(Stored data)
######

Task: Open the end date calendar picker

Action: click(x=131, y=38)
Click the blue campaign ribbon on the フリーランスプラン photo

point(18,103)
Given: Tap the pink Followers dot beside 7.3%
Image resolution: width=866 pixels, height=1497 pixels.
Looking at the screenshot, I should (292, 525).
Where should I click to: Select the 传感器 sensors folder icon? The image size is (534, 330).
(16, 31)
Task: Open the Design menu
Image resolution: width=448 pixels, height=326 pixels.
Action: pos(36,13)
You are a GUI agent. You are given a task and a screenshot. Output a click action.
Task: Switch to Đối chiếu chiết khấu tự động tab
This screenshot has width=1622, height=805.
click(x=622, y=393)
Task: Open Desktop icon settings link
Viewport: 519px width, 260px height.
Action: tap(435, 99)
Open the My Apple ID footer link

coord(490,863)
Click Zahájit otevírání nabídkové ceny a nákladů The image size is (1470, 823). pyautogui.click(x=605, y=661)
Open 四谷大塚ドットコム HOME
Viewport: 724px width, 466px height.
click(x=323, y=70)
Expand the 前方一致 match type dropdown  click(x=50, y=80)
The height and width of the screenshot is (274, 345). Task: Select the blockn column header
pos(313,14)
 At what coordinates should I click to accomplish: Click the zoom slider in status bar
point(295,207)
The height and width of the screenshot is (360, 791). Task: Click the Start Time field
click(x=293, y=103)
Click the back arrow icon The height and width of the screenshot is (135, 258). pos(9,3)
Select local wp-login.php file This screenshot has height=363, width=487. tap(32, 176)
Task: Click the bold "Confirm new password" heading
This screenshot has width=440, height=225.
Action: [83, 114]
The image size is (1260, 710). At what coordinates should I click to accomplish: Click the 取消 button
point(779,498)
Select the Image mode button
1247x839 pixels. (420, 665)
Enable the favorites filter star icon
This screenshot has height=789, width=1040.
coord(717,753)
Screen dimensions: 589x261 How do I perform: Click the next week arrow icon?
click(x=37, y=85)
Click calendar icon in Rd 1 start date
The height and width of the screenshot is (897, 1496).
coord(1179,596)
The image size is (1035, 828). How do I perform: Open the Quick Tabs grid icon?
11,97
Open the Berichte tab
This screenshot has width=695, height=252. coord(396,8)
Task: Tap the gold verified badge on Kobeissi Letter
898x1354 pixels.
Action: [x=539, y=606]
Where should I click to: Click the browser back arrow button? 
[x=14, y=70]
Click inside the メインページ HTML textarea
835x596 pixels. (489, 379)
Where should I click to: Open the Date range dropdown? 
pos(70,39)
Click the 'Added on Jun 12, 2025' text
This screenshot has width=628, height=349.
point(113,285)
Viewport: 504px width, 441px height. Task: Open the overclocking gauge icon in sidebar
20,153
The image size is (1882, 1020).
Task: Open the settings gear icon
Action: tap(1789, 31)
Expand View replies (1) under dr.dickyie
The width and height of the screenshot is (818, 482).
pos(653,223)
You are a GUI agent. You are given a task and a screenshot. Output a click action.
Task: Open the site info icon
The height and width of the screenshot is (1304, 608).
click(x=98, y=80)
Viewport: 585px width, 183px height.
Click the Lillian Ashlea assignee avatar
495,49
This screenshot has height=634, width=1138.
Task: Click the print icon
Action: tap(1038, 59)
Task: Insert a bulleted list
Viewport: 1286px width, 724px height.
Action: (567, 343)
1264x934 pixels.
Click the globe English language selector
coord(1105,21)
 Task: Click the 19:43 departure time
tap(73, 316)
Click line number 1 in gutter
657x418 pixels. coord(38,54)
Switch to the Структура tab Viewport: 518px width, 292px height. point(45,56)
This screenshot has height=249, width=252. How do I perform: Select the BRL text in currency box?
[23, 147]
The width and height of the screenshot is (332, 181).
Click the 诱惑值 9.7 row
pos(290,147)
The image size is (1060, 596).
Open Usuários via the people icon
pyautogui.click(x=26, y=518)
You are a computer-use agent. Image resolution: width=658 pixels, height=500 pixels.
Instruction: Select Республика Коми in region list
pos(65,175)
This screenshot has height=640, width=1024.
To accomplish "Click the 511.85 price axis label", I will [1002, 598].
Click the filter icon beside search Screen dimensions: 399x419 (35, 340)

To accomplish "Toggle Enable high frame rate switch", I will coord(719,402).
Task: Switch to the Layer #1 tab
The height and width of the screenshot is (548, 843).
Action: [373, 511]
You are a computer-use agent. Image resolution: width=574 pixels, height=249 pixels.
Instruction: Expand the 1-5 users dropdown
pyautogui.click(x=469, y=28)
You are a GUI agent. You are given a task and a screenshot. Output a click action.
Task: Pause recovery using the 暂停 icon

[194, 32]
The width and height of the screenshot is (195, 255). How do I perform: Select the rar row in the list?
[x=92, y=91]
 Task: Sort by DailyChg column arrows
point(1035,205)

######

Directions: Reply with the lines from the first line of the entries through the line that contains "Task: Switch to Đối", repeated exactly with both ends kept, and with nothing else.

Solution to this problem:
Task: Open the end date calendar picker

Action: click(x=131, y=38)
Click the blue campaign ribbon on the フリーランスプラン photo

point(18,103)
Given: Tap the pink Followers dot beside 7.3%
Image resolution: width=866 pixels, height=1497 pixels.
Looking at the screenshot, I should (292, 525).
Where should I click to: Select the 传感器 sensors folder icon? The image size is (534, 330).
(16, 31)
Task: Open the Design menu
Image resolution: width=448 pixels, height=326 pixels.
Action: pos(36,13)
You are a GUI agent. You are given a task and a screenshot. Output a click action.
Task: Switch to Đối chiếu chiết khấu tự động tab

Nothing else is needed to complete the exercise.